Ma *** ½ / *****
Directed by: Tate
Taylor.
Written by: Scotty
Landes.
Starring: Octavia Spencer (Sue Ann),
Diana Silvers (Maggie), Juliette Lewis (Erica), McKaley Miller (Haley), Corey
Fogelmanis (Andy), Gianni Paolo (Chaz), Dante Brown (Darrell), Tanyell Waivers
(Genie), Dominic Burgess (Stu), Heather Marie Pate (Ashley), Tate Taylor
(Officer Grainger), Luke Evans (Ben), Margaret Fegan (Stephanie), Missi Pyle
(Mercedes), Allison Janney (Doctor Brooks), Kyanna Simone Simpson (Young Sue
Ann).
Ma is
exactly the kind of B-level horror film that is best experienced with an
audience – who will laugh and gasp along with it. This is a goofy horror movie
in which a middle aged, working class black woman in Smalltown, USA befriends
the local high school kids with the express purpose to torment them later on –
a long game of revenge for her own experiences in high school, at the hands of
the kid’s parents. You have to swallow a lot of coincidences and goofiness to
believe any of this for a second – and yet, if you’re able to do that, Ma is a
riot.
The woman
in question is Sue Ann (Octavia Spencer), who works as a receptionist and vet
assistant to a demanding bitch of a boss (Allison Janney, appearing here in a
very small role for some reason, who nevertheless, is having a blast being the
worst boss imaginable). She meets Maggie (Diana Silvers) – the new girl at high
school, having moved back to her mom Erica’s (Juliette Lewis) hometown after a
divorce – and her new friends outside the local liquor store. Maggie asks her
to buy them some alcohol, which she initially refuses – but then agrees, when
she realizes one of the kids – Andy (Corey Fogelmanis) is the son of Ben (Luke
Evans) – who Sue Ann knew in high school. Soon, Sue Ann isn’t just buying them
booze – but offering them her basement as a place to party. At first, she keeps
her distance – but then, she’s right down there partying with them. And soon,
it becomes very creepy.
I won’t
reveal more of the plot – you got all of that from the trailers – in large part
because the film takes some bizarre twists and turns that are best experienced
in movie, because they are so unbelievable that only in the context of the rest
of the film does it make any sense at all. The film was written by Scotty
Landes, who seems to having fun with all the bizarre scenes he’s writing, and
had to hope that he would get a cast and director who would make them work.

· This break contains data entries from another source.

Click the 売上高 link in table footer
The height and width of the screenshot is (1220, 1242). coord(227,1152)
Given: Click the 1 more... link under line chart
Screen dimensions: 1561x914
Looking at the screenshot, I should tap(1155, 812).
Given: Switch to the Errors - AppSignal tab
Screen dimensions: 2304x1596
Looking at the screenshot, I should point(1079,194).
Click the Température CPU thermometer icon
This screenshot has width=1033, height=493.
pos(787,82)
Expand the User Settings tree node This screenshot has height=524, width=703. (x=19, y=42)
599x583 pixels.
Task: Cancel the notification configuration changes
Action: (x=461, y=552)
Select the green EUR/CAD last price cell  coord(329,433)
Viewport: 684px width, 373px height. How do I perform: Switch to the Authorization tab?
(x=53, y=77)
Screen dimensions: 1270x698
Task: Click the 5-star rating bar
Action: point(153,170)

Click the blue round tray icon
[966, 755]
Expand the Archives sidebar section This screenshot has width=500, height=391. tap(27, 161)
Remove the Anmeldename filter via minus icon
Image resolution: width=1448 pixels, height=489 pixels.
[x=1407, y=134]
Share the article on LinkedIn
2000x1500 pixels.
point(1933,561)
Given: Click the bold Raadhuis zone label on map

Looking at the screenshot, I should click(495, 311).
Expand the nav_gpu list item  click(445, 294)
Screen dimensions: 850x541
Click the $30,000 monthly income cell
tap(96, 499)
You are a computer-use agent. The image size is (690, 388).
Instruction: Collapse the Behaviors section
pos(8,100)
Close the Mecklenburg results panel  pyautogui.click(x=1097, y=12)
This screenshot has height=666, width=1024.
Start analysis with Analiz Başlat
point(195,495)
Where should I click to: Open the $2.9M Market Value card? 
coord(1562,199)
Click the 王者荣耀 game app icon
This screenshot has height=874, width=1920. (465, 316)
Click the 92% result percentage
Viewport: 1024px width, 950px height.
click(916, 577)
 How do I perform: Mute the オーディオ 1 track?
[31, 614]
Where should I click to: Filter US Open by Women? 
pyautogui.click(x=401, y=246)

Surprisingly, he does. The director here is Tate Taylor – who directed The
Help, and has struggled since (Get On Up, about James Brown, is fascinating but
kind of doesn’t go anywhere and his The Girl on the Train adaptation was the
dullest version of that novel possible). Here, Taylor fully embraces the
goofiness, and goes with it. And his The Help Oscar winner, Octavia Spencer, he
finds the perfect Sue Ann. Spencer has no shame here – she goes for broke,
increasingly as the movie goes along, and she becomes completely unhinged. It
is a brilliant performance really – far better than her work in The Help,
although Sue Ann shares some similarities with the woman who made the poop pie
in that. Diana Silvers – memorable in Booksmart last week – is fine here as
well. She has to keep the film at least somewhat grounded in what is really a
co-lead, and she succeeds.
Ma
doesn’t take anything seriously. It could have – it hints at questions of race
and class, but doesn’t really address any of them. You can imagine a Jordan
Peele version of this film that would do that, but it’s clear here that
basically this film wants to have fun watching a crazy Octavia Spencer torment
and torture teenagers and their parents. Taken in that spirit – and viewed with
the right audience, who will role with the insanity, Ma is a sick delight.